Марина, её старшая сестра, сначала сочувствовала, потом начала намекать, что гостить неделю — это уже перебор. У неё своя семья, свои проблемы.
— Может, тебе стоит первой позвонить? — предложила она за завтраком в субботу.
— НИ ЗА ЧТО! — отрезала Лена. — Он должен понять, что был неправ!
— А если не поймёт?
— Поймёт. Куда он денется?
Но внутренний голос шептал, что Герман не из тех, кто легко меняет решения. За пять лет брака она хорошо изучила его характер — спокойный, уравновешенный, но если уж он взрывался, то это надолго.

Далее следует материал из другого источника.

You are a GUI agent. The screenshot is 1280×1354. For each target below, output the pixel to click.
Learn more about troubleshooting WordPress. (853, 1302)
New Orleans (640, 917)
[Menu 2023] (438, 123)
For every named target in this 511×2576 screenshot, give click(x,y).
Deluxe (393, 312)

В воскресенье вечером Лена не выдержала. Собрала вещи, попрощалась с сестрой и поехала домой. Всю дорогу репетировала речь — не извинения, нет, но что-то примирительное. Может, предложит компромисс — пусть свекровь приходит, но предупреждает заранее.

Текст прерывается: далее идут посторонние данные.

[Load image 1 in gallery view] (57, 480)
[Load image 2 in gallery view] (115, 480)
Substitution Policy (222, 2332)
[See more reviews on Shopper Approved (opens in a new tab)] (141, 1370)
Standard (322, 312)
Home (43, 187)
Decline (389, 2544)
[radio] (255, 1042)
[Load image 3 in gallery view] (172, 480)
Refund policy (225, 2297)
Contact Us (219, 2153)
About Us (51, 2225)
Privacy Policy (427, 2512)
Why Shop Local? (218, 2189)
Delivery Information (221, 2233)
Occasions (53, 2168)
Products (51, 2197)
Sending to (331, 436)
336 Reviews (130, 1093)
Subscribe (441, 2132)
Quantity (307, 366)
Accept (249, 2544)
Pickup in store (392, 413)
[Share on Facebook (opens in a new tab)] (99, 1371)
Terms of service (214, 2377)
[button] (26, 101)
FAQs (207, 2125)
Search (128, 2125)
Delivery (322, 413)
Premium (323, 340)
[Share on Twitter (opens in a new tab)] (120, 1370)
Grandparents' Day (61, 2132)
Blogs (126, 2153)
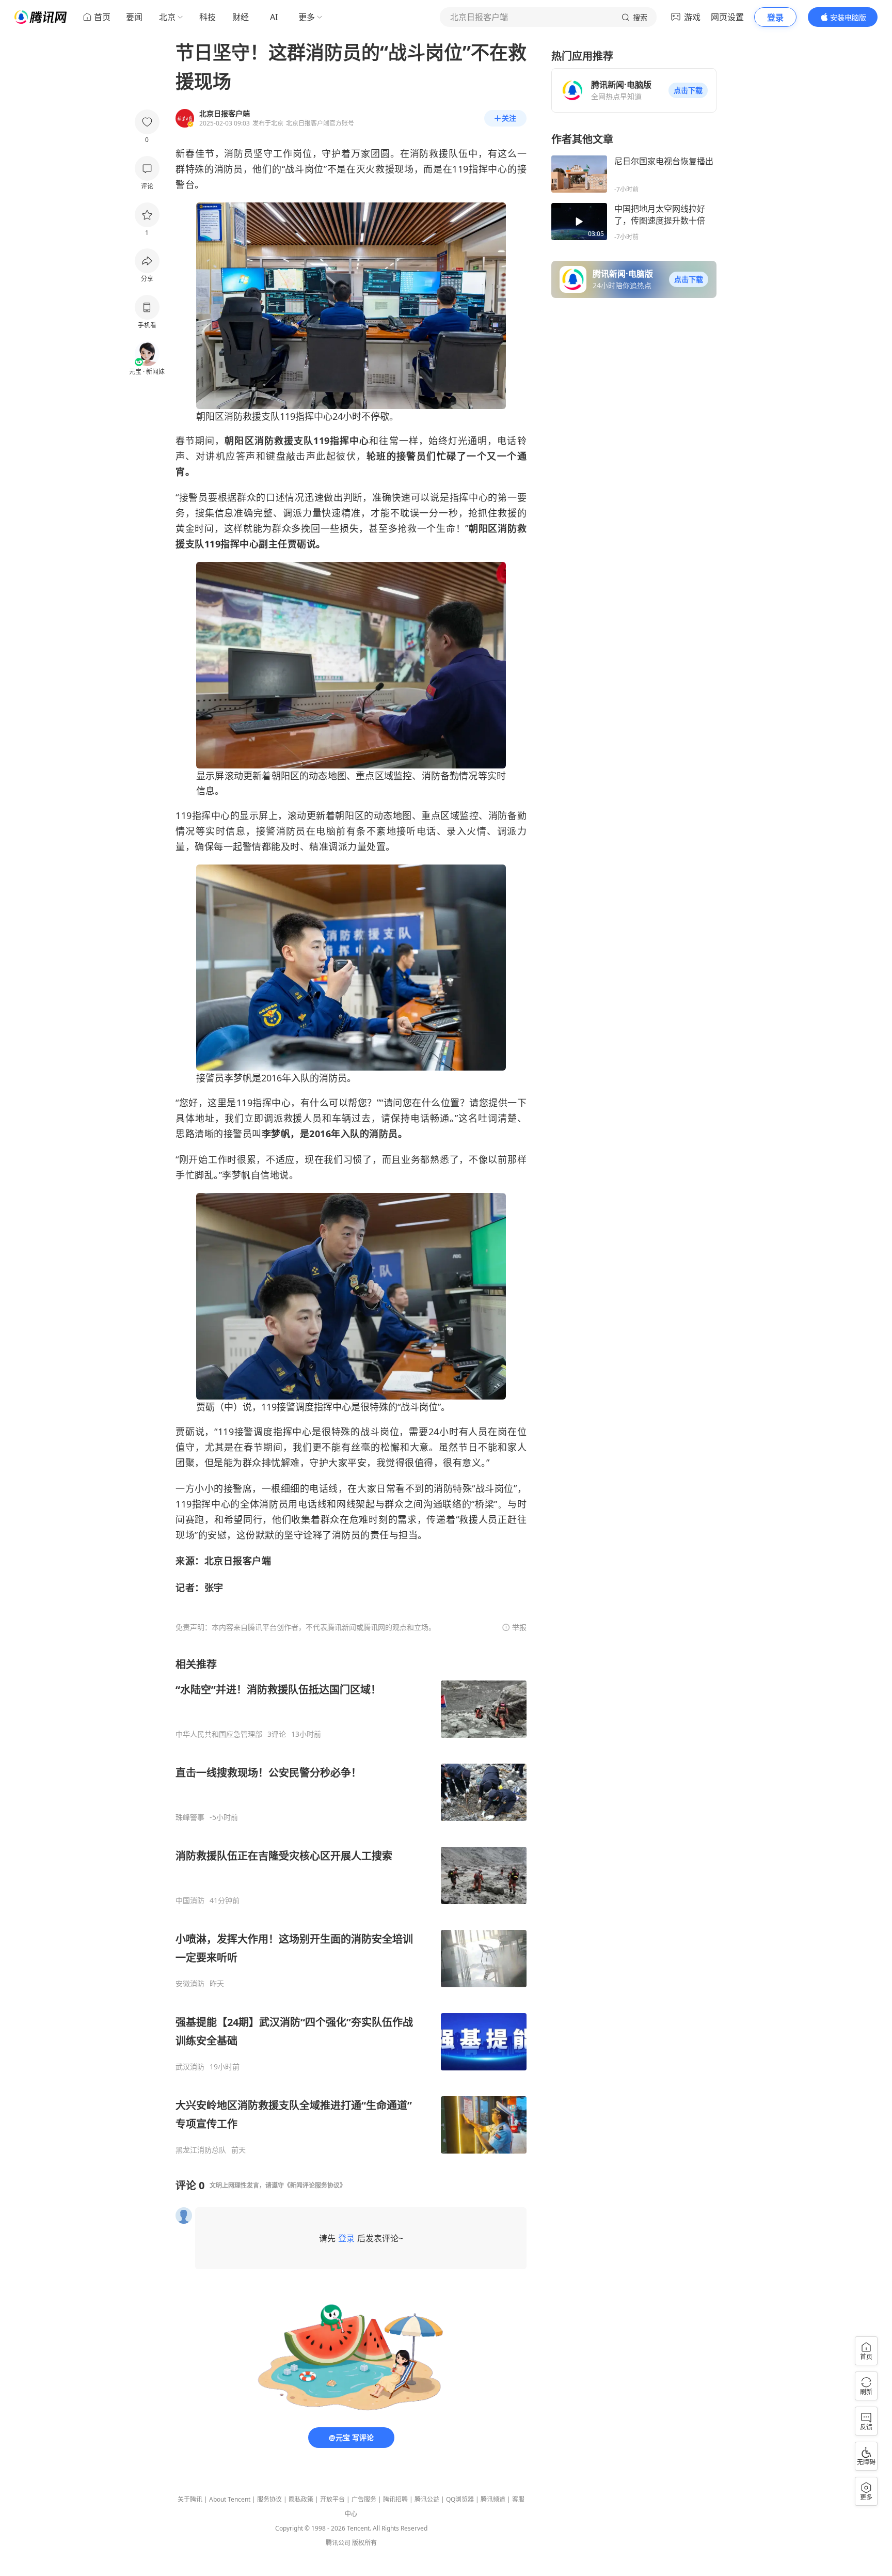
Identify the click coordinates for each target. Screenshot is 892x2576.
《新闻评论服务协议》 (315, 2185)
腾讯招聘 (395, 2499)
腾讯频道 (493, 2499)
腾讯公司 (338, 2542)
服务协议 (269, 2499)
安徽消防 (190, 1983)
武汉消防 (190, 2066)
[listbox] (351, 1906)
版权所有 (364, 2542)
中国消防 (190, 1900)
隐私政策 (301, 2499)
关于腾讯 (190, 2499)
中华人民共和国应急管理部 (219, 1734)
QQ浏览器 (460, 2499)
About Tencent (229, 2499)
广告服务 (364, 2499)
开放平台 (332, 2499)
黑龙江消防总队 (201, 2150)
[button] (688, 90)
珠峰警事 (190, 1817)
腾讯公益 (427, 2499)
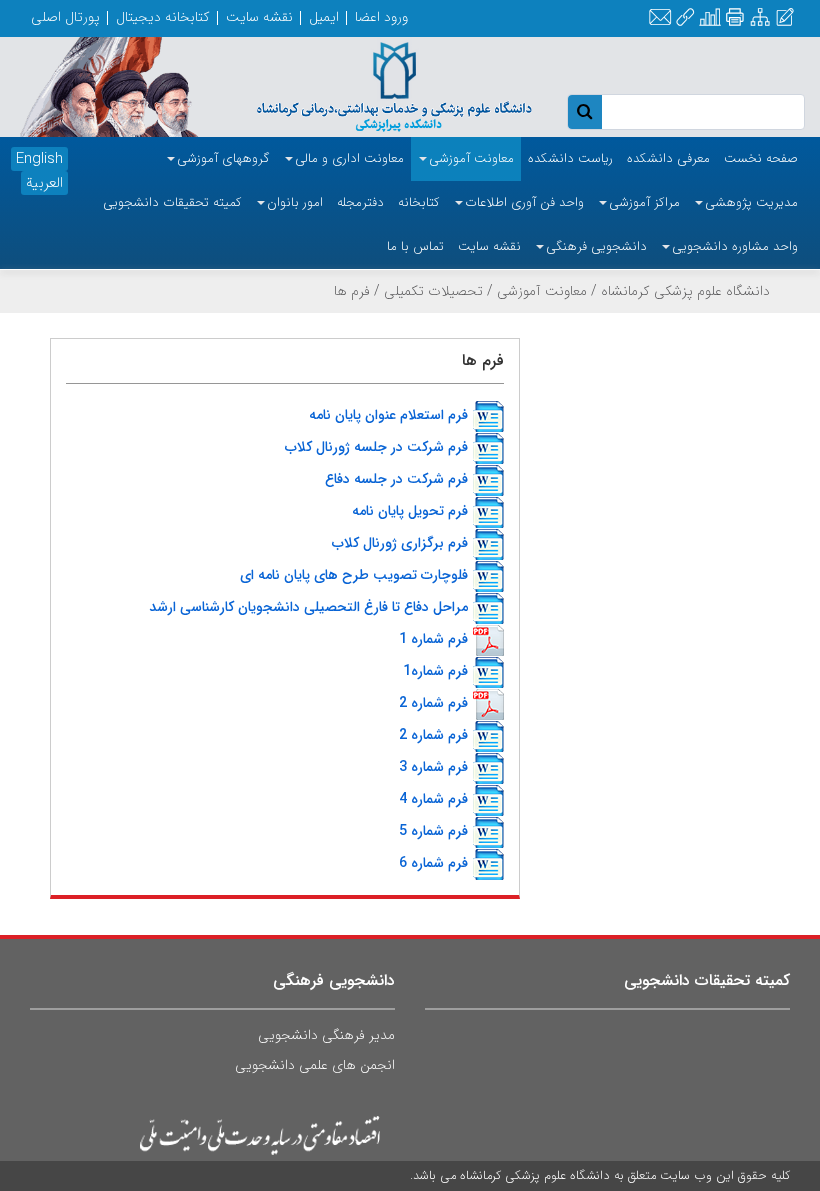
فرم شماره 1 (433, 639)
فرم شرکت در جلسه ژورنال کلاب (376, 447)
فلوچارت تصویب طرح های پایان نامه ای (354, 575)
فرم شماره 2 (433, 703)
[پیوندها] (685, 18)
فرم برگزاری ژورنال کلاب (400, 543)
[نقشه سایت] (760, 18)
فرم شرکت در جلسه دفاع (396, 479)
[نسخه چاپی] (734, 17)
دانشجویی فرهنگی (334, 980)
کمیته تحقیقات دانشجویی (707, 980)
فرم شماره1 (435, 671)
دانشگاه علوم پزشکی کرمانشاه (685, 291)
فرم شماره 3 (433, 767)
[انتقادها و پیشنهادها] (785, 18)
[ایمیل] (660, 18)
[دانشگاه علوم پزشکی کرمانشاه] (376, 85)
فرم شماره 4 (433, 799)
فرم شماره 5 (433, 831)
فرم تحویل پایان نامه (410, 511)
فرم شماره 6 (433, 863)
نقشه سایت (259, 17)
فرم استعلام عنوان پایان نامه (388, 415)
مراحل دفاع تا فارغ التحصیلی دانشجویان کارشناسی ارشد (308, 607)
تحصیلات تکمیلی (433, 291)
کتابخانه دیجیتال (163, 17)
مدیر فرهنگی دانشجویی (326, 1035)
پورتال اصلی (65, 17)
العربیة (44, 183)
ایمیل (324, 17)
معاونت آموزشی (542, 291)
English (39, 159)
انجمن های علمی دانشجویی (315, 1065)
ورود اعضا (381, 17)
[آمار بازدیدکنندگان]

Ключ повернулся в замке. Квартира встретила её тишиной и полумраком. На столе в прихожей лежал белый конверт.
Лена взяла его дрожащими руками. Внутри — документы на развод и записка, написанная знакомым почерком Германа:
«Освободи квартиру до конца недели. Вещи можешь забрать в любое время, когда меня не будет дома. График моей работы тебе известен. Ключи оставь у консьержки».
Ноги подкосились. Лена тяжело опустилась на пуфик в прихожей. Неужели всё? Неужели он серьёзно?

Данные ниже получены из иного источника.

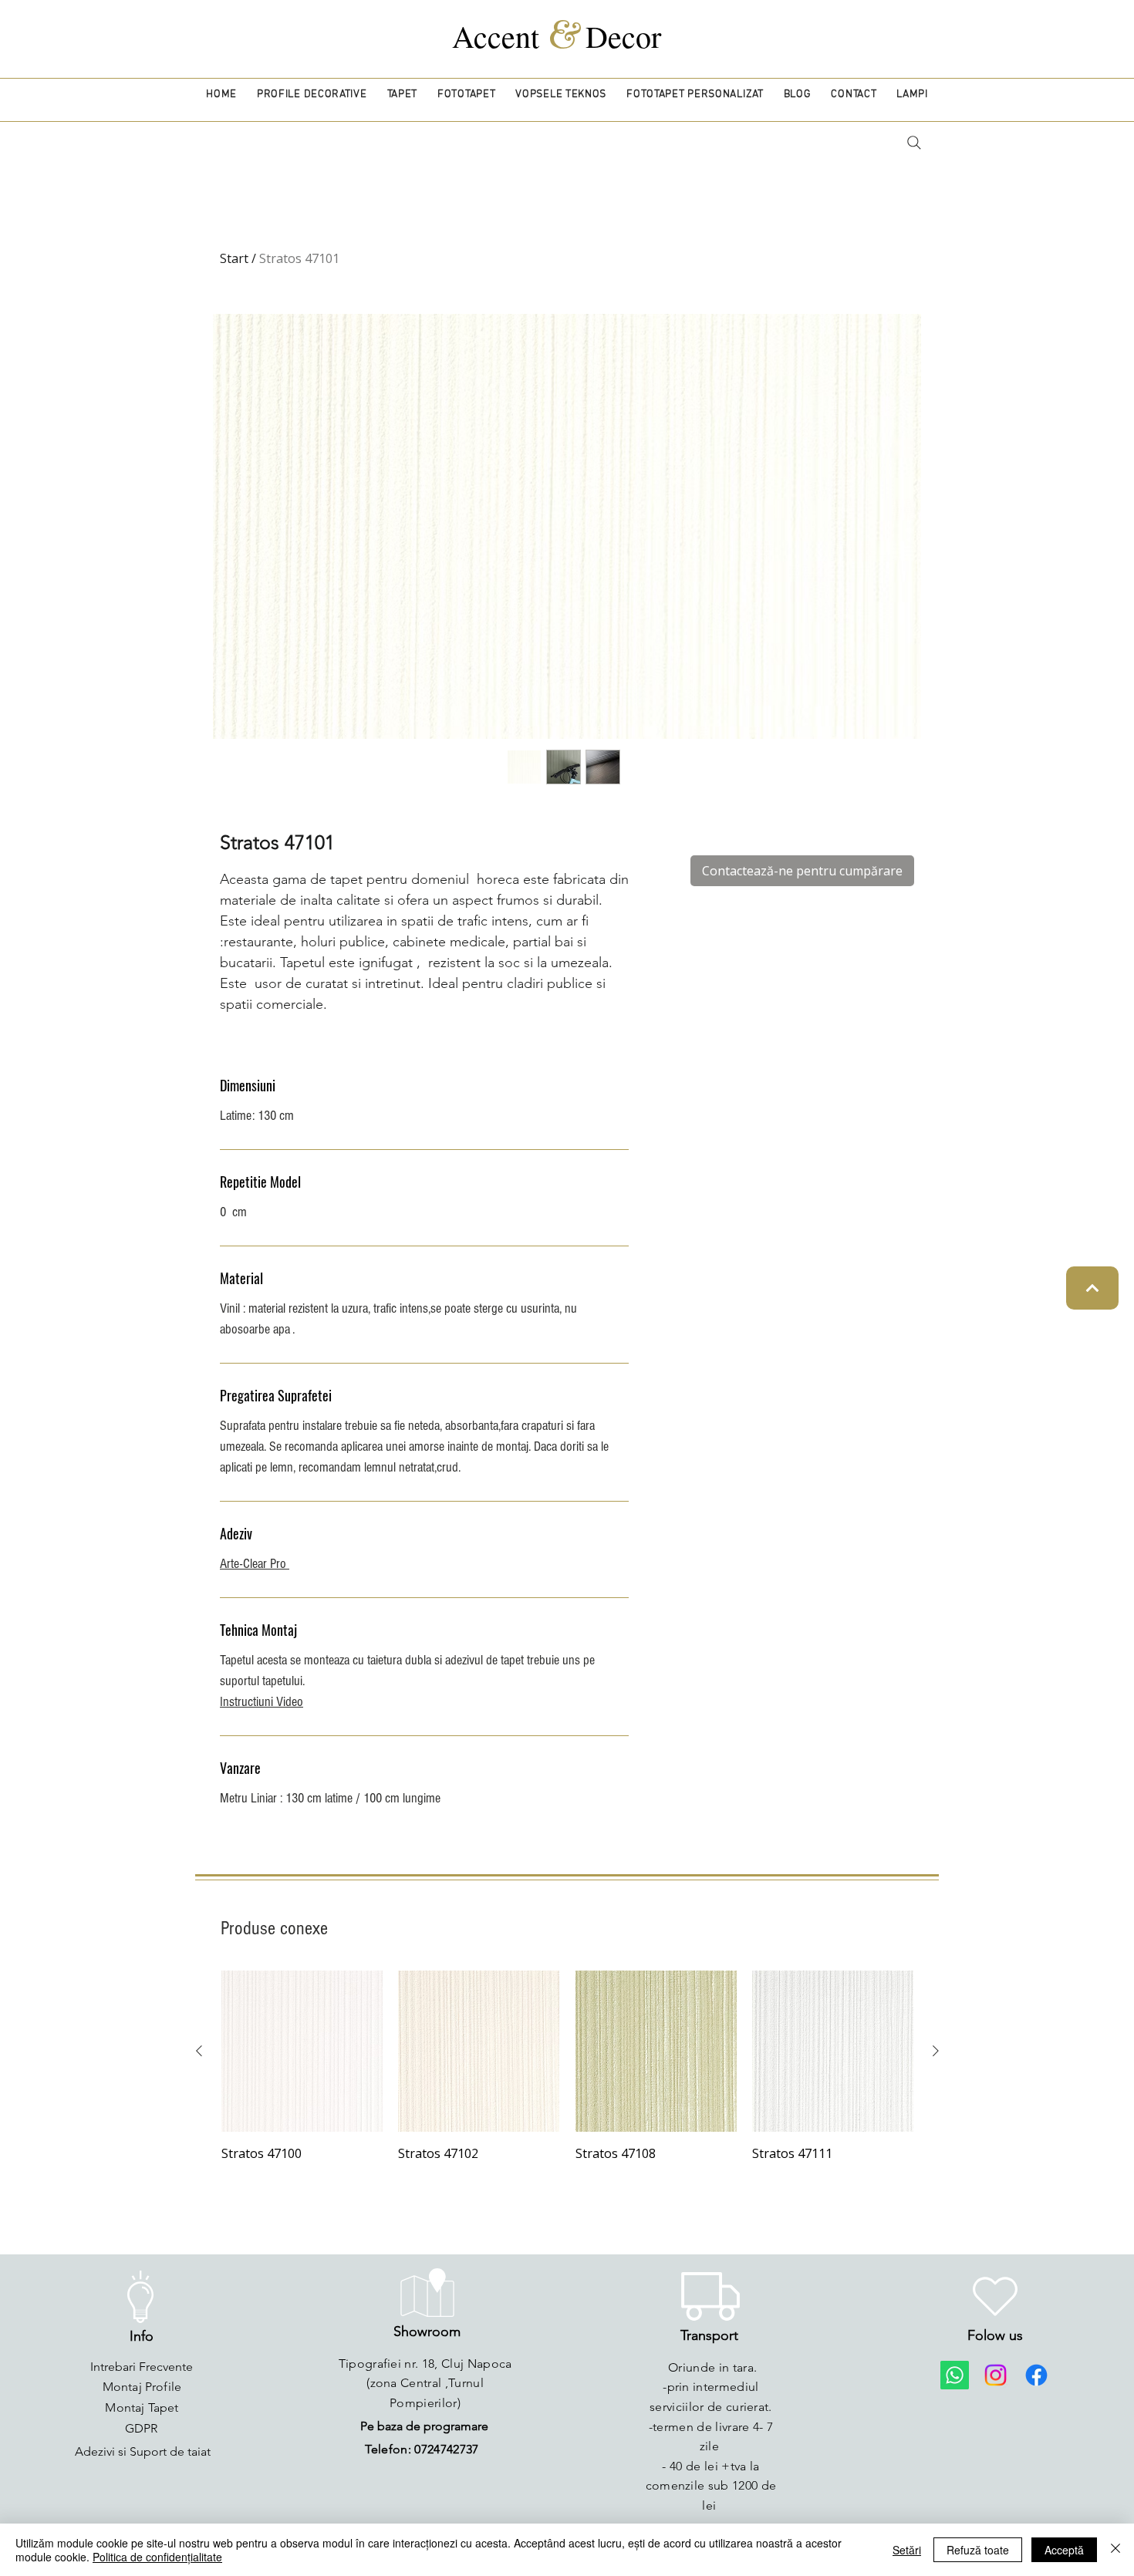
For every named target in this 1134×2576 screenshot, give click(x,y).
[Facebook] (1036, 2375)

Она прошла в гостиную. На журнальном столике лежала ещё одна бумага — договор дарения. Герман передавал свою долю в квартире матери. Теперь жильё полностью принадлежало Валентине Петровне.
Звук ключа в замке заставил её вздрогнуть. Герман вошёл, увидел её и помрачнел.
— Ты здесь.
— Герман, нам нужно поговорить...
— Нет, не нужно. Всё уже сказано.
— Ты не можешь вот так просто меня выгнать!
— Могу и выгоняю. Это квартира моей матери, забыла?
— Герман, ну давай обсудим...
— Я был у мамы, — перебил он. — У неё вчера поднялось давление до двухсот. Скорая еле откачала. Сейчас в больнице лежит.
— И что? — Лена пожала плечами. — У всех пожилых давление скачет.
Герман посмотрел на неё так, словно видел впервые.
— Даже сейчас... Даже услышав, что человек в больнице, ты не можешь проявить хоть каплю сочувствия?
— Да ну тебя к чертям собачьим! Маменькин сынок! Всю жизнь под её юбкой просидишь!
— Лучше быть маменькиным сынком, чем бессердечной тварью, — спокойно ответил Герман и прошёл в спальню.
***
Лена металась по квартире, собирая вещи. Злость, обида, страх — всё смешалось в один ядовитый коктейль эмоций. Она швыряла одежду в чемодан, разбила любимую чашку Германа, порвала их свадебное фото.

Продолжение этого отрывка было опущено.